Editions Robert Laffont, collection « R », 2013, 439 pages

Résumé : Le don d’empathie de Kaleb ne cesse de s’accroître. Est-il l’élu dont la prophétie du volcan prédit l’avènement ? Le livre du volcan pourrait lui apporter des réponses sur ses origines et ses ancêtres, mais son pouvoir est destructeur. Il devra battre ses ennemis et sauver celle qu’il aime.

Critique : Avec ce troisième tome, Myra Eljundir ou plutôt Ingrid Desjours, clôt de façon étonnante sa saga des enfants du volcan. En effet, l’auteure choisit de proposer, au-delà de Kaleb, une histoire complète des origines de ces êtres aux pouvoirs surnaturels. Chacun des protagonistes se croit l’Elu de la prophétie et jusqu’au bout Ingrid Desjours maintient un suspense intense.
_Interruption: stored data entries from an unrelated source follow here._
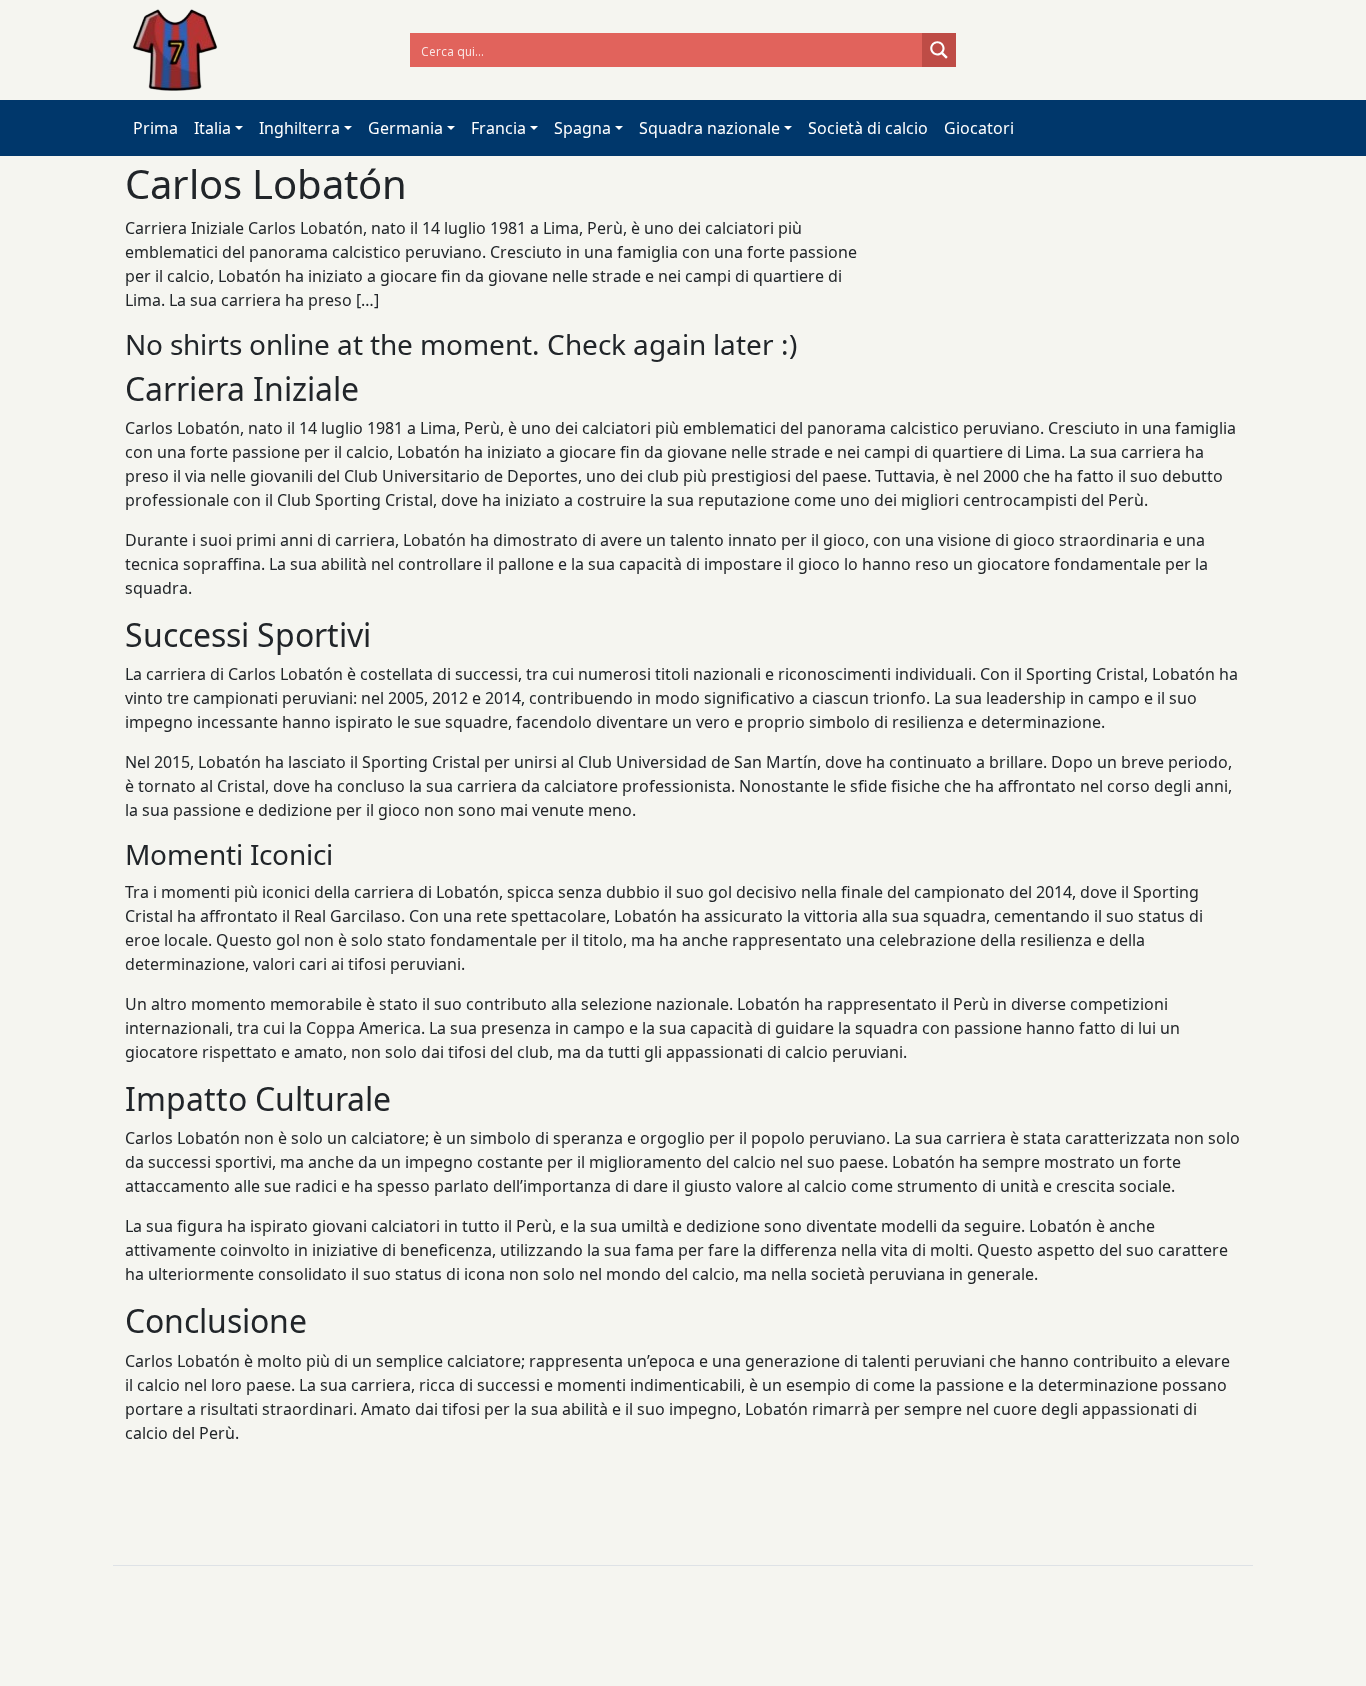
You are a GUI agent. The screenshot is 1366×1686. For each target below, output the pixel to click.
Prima (155, 128)
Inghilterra (299, 128)
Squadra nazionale (709, 128)
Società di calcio (868, 128)
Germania (405, 128)
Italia (212, 128)
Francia (498, 128)
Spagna (582, 128)
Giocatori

Pourtant, ce dernier volume m’a pour le moins désarçonné. En voulant, à tout prix expliquer toute l’histoire et les origines des Enfants du volcan, l’auteure perd de vue le cœur de son propos à savoir Kaleb qui n’a finalement qu’une présence secondaire. C’est à ce personnage que l’on s’est attaché et il semble ici totalement désincarné.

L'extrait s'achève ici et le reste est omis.